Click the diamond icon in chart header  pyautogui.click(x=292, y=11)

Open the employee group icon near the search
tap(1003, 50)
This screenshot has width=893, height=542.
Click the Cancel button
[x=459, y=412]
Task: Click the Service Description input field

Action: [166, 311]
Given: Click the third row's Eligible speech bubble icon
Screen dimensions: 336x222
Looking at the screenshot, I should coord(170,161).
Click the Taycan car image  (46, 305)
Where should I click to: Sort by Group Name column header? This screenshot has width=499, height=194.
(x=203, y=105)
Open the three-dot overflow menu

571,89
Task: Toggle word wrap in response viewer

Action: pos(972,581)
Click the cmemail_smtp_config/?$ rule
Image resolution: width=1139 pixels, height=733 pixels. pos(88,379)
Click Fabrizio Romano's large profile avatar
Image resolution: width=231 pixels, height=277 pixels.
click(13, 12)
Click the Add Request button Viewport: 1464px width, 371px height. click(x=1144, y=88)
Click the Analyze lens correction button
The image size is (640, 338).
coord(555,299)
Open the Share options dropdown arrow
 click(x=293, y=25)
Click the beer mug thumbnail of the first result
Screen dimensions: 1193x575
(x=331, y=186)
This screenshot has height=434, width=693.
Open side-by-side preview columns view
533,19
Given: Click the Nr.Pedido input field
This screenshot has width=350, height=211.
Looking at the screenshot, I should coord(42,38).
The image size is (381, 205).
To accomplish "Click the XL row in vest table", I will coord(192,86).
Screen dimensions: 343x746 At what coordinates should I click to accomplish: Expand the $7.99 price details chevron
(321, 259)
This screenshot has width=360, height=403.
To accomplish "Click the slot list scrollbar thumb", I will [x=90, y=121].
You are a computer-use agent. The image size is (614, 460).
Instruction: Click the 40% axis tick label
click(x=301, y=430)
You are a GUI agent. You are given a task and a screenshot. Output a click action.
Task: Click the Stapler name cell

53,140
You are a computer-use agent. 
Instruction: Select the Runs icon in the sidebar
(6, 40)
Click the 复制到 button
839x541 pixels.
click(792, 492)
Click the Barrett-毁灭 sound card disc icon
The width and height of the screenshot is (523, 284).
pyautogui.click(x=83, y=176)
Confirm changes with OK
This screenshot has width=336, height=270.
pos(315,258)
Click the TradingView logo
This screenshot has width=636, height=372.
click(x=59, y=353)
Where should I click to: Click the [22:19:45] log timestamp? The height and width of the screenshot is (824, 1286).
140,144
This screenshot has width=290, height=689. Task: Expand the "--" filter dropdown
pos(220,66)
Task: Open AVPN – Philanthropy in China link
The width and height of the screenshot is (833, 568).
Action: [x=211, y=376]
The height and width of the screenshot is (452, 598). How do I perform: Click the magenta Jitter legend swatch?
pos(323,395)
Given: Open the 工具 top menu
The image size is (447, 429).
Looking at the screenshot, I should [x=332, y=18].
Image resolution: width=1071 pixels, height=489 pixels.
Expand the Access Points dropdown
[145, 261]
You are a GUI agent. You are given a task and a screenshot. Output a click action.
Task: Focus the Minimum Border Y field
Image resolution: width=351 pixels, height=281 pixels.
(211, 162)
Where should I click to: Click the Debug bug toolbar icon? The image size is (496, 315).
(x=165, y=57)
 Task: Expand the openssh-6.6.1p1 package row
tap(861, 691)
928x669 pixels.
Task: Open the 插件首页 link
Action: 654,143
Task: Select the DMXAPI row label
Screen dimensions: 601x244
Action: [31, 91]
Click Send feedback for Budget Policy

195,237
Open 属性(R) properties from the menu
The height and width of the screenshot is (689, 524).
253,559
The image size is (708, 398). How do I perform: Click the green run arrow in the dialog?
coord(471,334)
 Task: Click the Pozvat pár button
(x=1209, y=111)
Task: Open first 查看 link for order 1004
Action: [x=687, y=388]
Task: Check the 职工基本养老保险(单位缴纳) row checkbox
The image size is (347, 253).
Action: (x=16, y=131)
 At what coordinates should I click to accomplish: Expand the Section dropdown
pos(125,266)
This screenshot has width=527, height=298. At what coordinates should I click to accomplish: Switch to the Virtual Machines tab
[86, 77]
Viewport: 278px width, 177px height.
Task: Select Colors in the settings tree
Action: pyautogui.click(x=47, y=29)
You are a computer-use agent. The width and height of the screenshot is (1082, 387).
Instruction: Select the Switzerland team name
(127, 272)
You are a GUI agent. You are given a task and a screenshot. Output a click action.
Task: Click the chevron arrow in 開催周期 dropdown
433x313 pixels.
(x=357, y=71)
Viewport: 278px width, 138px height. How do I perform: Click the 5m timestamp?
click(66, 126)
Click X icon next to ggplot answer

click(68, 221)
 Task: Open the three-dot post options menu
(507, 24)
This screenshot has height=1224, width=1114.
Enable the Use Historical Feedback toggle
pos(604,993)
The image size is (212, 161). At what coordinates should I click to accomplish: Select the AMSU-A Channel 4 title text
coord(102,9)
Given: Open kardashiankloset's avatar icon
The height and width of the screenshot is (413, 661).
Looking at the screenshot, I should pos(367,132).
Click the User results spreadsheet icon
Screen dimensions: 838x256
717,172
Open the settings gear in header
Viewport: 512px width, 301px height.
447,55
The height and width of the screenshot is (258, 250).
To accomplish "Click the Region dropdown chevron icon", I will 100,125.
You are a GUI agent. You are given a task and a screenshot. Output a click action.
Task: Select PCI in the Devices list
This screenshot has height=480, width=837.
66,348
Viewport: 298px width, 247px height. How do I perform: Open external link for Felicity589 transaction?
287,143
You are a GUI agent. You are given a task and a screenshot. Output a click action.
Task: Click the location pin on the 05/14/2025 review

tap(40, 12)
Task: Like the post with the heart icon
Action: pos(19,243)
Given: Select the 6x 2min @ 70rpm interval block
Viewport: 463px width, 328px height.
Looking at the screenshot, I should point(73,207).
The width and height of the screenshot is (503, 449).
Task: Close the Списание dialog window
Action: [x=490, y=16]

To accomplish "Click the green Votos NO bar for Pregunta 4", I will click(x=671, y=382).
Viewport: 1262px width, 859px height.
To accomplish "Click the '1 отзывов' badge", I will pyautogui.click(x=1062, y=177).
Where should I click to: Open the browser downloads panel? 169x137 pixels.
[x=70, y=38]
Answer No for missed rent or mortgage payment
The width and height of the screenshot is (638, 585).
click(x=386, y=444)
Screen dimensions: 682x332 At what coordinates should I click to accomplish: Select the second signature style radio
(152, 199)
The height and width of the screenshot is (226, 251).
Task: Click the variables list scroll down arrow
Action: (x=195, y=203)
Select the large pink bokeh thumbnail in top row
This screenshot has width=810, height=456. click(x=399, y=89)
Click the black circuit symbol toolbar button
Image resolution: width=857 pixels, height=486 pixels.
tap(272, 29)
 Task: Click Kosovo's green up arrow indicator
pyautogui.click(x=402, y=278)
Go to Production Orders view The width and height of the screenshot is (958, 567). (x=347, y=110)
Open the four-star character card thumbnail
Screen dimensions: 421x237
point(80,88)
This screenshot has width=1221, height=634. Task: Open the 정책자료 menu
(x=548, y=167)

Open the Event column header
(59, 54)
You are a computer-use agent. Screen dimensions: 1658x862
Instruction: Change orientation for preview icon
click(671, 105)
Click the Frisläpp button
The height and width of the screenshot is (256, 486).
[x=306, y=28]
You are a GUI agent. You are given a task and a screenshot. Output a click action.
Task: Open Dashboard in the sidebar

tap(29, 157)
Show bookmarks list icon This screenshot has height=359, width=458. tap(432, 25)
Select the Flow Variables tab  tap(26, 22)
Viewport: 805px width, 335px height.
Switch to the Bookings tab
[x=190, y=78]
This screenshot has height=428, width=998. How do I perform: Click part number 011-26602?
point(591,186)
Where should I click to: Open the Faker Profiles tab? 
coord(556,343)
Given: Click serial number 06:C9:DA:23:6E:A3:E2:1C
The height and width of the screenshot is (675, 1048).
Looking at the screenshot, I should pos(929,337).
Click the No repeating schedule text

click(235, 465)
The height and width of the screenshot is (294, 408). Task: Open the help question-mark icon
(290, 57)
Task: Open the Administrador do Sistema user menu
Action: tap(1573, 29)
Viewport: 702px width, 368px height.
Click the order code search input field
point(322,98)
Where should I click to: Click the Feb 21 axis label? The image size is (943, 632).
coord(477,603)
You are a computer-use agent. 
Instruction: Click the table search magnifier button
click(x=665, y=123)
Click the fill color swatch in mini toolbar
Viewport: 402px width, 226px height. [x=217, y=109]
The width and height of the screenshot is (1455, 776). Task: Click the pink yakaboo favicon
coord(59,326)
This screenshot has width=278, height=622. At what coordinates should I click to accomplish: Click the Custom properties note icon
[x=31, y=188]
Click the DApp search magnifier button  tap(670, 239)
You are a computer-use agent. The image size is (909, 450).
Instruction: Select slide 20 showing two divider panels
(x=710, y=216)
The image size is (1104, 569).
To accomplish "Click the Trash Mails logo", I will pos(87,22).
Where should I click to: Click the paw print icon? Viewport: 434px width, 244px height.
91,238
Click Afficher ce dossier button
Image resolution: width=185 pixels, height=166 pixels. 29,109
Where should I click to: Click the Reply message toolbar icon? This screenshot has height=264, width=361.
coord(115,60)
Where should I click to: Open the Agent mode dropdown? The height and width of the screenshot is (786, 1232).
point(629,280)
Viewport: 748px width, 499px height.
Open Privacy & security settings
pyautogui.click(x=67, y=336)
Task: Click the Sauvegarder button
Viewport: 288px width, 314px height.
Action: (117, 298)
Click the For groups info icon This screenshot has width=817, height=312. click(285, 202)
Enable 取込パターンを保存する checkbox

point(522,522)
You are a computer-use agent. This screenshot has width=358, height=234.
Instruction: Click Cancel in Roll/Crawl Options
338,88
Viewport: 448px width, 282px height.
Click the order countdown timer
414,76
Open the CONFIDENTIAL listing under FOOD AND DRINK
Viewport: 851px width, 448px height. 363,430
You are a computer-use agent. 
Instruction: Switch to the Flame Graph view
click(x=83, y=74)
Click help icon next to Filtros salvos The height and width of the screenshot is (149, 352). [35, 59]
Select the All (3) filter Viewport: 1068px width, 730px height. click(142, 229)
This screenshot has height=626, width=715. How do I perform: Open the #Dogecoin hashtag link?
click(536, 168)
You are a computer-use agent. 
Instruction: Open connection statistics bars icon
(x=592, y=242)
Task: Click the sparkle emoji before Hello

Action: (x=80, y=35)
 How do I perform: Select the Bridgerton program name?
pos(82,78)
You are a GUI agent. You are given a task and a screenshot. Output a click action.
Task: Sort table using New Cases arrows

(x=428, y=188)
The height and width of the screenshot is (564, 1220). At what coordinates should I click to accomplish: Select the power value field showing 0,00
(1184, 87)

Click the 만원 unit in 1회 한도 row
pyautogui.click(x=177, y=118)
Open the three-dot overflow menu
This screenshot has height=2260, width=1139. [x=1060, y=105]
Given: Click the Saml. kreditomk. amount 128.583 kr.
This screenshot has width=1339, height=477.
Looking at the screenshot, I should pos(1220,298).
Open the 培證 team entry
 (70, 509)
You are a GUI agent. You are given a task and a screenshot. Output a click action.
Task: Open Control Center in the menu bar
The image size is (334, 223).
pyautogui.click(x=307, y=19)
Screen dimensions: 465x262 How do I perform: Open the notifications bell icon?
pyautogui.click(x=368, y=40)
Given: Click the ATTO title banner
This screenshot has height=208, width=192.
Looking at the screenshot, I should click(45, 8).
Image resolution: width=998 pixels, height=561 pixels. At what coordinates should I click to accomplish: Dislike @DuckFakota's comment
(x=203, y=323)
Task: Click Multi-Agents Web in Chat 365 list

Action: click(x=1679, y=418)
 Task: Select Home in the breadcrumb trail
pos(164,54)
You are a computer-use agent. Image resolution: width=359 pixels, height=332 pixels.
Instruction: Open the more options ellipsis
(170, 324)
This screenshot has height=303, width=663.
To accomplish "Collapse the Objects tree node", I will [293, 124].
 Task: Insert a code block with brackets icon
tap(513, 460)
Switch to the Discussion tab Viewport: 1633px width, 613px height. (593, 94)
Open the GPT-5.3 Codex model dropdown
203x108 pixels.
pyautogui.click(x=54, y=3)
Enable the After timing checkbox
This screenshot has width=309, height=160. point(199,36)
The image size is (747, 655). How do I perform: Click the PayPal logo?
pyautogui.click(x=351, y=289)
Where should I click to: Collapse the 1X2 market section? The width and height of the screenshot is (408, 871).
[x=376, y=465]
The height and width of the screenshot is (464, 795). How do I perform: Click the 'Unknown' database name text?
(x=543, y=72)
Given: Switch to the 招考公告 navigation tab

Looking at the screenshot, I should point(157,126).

Required work
Which lines in the material above include the string "card"? Pull them out.

The answer
Click the Barrett-毁灭 sound card disc icon
Open the four-star character card thumbnail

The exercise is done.